Quick Links

Re: COPY FROM WHEN condition

From:	Andres Freund <andres(at)anarazel(dot)de>
To:	David Rowley <david(dot)rowley(at)2ndquadrant(dot)com>
Cc:	Tomas Vondra <tomas(dot)vondra(at)2ndquadrant(dot)com>, Surafel Temesgen <surafel3000(at)gmail(dot)com>, Alvaro Herrera <alvherre(at)2ndquadrant(dot)com>, Adam Berlin <berlin(dot)ab(at)gmail(dot)com>, PostgreSQL Hackers <pgsql-hackers(at)lists(dot)postgresql(dot)org>
Subject:	Re: COPY FROM WHEN condition
Date:	2019-04-02 01:11:26
Message-ID:	20190402011126.jvy5oun2nsdy4pqr@alap3.anarazel.de
Views:	Whole Thread \| Raw Message \| Download mbox \| Resend email
Thread:
Lists:	pgsql-hackers

Hi,

On 2019-04-02 14:06:52 +1300, David Rowley wrote:
> On Tue, 2 Apr 2019 at 13:59, Andres Freund <andres(at)anarazel(dot)de> wrote:
> >
> > On 2019-04-02 13:41:57 +1300, David Rowley wrote:
> > > On Tue, 2 Apr 2019 at 05:19, Andres Freund <andres(at)anarazel(dot)de> wrote:
> > > > Thanks!
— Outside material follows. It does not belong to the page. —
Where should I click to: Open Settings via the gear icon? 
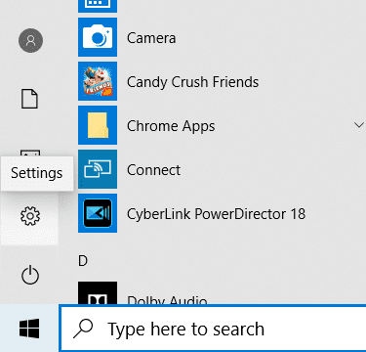click(x=30, y=216)
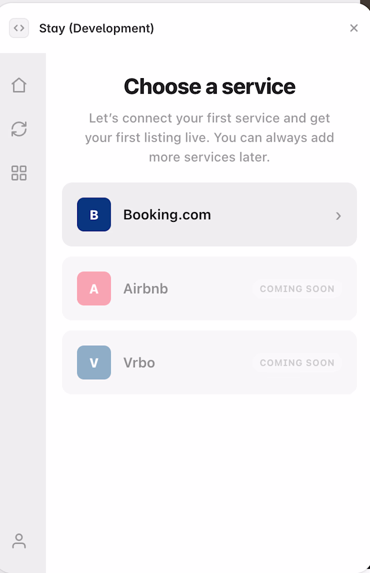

I'm not quite clear whether you planning to continue working on
> > > > this, or whether this is a handoff? Either is fine with me, just trying
> > > > to avoid unnecessary work / delay.
> > >
> > > I can, if you've not. I was hoping to gauge if you thought the
> > > approach was worth pursuing.
> >
> > I think it's worth pursuing, with the caveats below. I'm going to focus
> > on docs the not-very-long rest of today, but I definitely could work on
> > this afterwards. But I also would welcome any help. Let me know...
>
> I'm looking now. I'll post something when I get it into some better
> shape than it us now.

Cool.

> > > > It still seems wrong to me to just perform a second hashtable search
> > > > here, givent that we've already done the partition dispatch.
> > >
> > > The reason I thought this was a good idea is that if we use the
> > > ResultRelInfo to buffer the tuples then there's no end to how many
> > > tuple slots can exist as the code in copy.c has no control over how
> > > many ResultRelInfos are created.
> >
> > To me those aren't contradictory - we're going to have a ResultRelInfo
> > for each partition either way, but there's nothing preventing copy.c
> > from cleaning up subsidiary data in it. What I was thinking is that
> > we'd just keep track of a list of ResultRelInfos with bulk insert slots,
> > and occasionally clean them up. That way we avoid the secondary lookup,
> > while also managing the amount of slots.
>
> The problem that I see with that is you can't just add to that list
> when the partition changes. You must check if the ResultRelInfo is
> already in the list or not since we could change partitions and change
> back again. For a list with just a few elements checking
> list_member_ptr should be pretty cheap, but I randomly did choose that
> we try to keep just the last 16 partitions worth of buffers. I don't
> think checking list_member_ptr in a 16 element list is likely to be
> faster than a hash table lookup, do you?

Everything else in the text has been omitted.